Copy only the lines between the one containing "You are a computer-use" and the end of the records, both included, leaving out pictures.

───── SUPPLIED DATA ─────

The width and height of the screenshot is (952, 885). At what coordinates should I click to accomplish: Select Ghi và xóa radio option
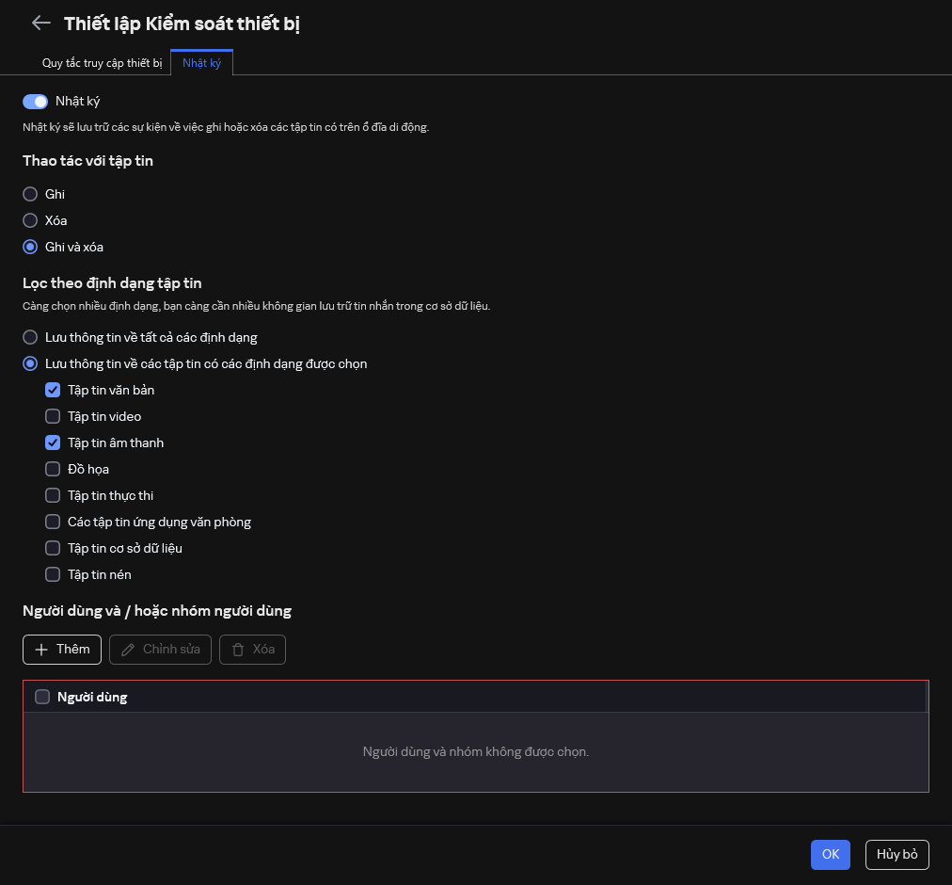coord(30,247)
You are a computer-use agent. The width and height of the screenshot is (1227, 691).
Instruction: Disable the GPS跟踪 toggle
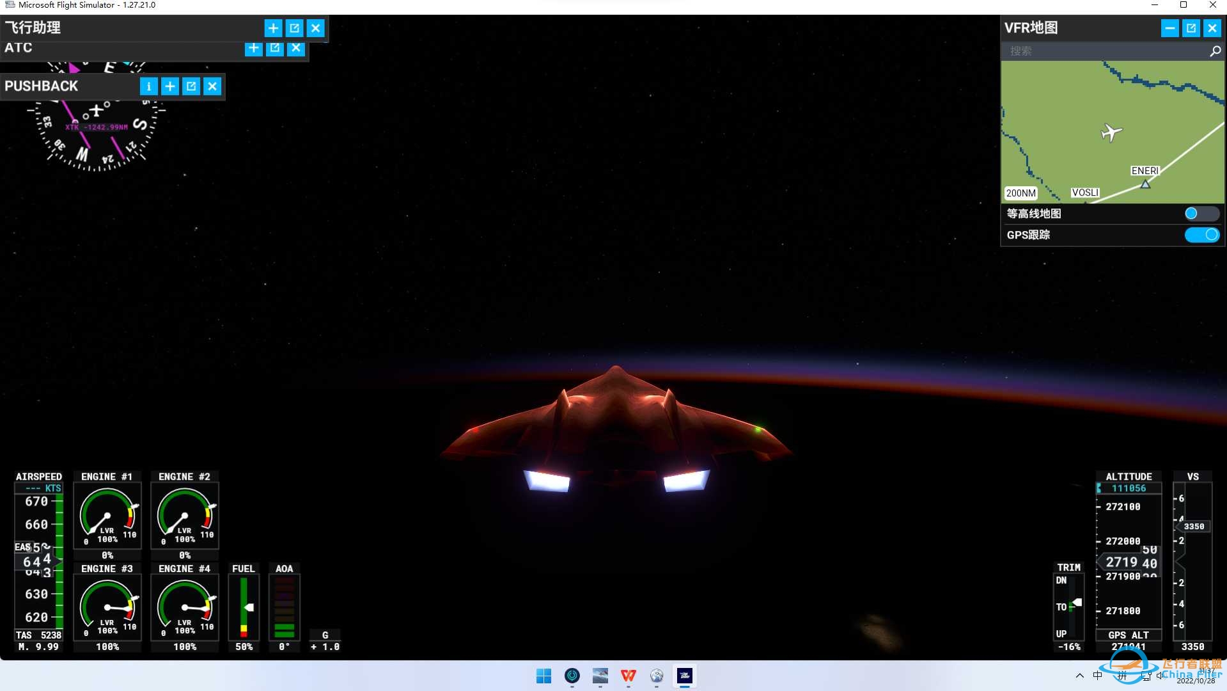(1201, 235)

─────

*COMPLETED EXERCISE*.
You are a computer-use agent. The width and height of the screenshot is (1227, 691).
Instruction: Disable the GPS跟踪 toggle
(1201, 235)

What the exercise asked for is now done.